BACKROOMS (2026)

Né en 2019 d’un simple mème sur 4chan, le concept des Backrooms et ses angoissants « espaces liminaux » sont devenus en quelques années une mythologie contemporaine grâce aux vidéos found-footage du lycéen Kane Parsons (alias Kane Pixels), accumulant des millions de vues. Face à ce succès, A24, associé à James Wan (The Conjuring) et Shawn Levy (Deadpool & Wolverine) , a confié dès 2023 la réalisation d’un long-métrage à ce réalisateur prodige d’à peine 20 ans, sur un scénario finalisé par Will Soodik (scénariste sur des séries comme Westworld ou Homeland) après un premier jet de Roberto Patino (Westworld, Sons of Anarchy) . Portée par Chiwetel Ejiofor (12 Years a Slave) et Renate Reinsve (Valeur sentimentale) , cette œuvre redéfinit radicalement les codes de l’épouvante contemporaine.
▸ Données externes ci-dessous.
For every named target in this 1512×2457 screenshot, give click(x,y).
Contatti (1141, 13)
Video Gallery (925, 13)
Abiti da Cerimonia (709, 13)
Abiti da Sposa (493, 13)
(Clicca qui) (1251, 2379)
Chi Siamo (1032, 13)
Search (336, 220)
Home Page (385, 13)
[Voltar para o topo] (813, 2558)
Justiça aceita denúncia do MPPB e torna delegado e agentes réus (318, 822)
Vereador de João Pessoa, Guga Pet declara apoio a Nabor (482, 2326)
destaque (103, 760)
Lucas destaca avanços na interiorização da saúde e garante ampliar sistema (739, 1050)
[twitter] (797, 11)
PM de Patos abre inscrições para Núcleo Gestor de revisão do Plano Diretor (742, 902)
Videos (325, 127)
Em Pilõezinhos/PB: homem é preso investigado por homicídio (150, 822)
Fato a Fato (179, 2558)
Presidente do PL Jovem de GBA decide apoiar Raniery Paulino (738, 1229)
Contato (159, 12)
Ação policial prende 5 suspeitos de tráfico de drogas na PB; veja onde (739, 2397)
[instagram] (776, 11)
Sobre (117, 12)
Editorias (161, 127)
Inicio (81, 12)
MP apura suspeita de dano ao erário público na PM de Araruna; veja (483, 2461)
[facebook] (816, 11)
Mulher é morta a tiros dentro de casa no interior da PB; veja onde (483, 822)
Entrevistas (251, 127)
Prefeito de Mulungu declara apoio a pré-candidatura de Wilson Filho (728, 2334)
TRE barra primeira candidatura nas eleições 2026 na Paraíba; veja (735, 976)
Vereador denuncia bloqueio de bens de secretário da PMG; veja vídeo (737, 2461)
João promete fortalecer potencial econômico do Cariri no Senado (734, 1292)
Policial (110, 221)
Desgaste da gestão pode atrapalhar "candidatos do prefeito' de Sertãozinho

À l’instar d’adaptations comme Iron LungExit 8, ou du succès concomitant d’Obsession de Curry Barker autre cinéaste ayant fait ses armes sur YouTube , le projet s’inscrit dans cette nouvelle vague de créateurs Internet franchissant la dernière cloison invisible séparant le contenu web des salles obscures, mais avec une ambition de mise en scène inédite qui consacre Parsons comme un véritable architecte de nos névroses modernes. Loin d’être une simple curiosité de niche, Backrooms est devenu, à sa sortie, le plus gros démarrage de l’histoire d’A24 et le film le plus rentable du studio, dépassant les 300 millions de dollars de recettes mondiales pour un budget d’à peine 10 millions.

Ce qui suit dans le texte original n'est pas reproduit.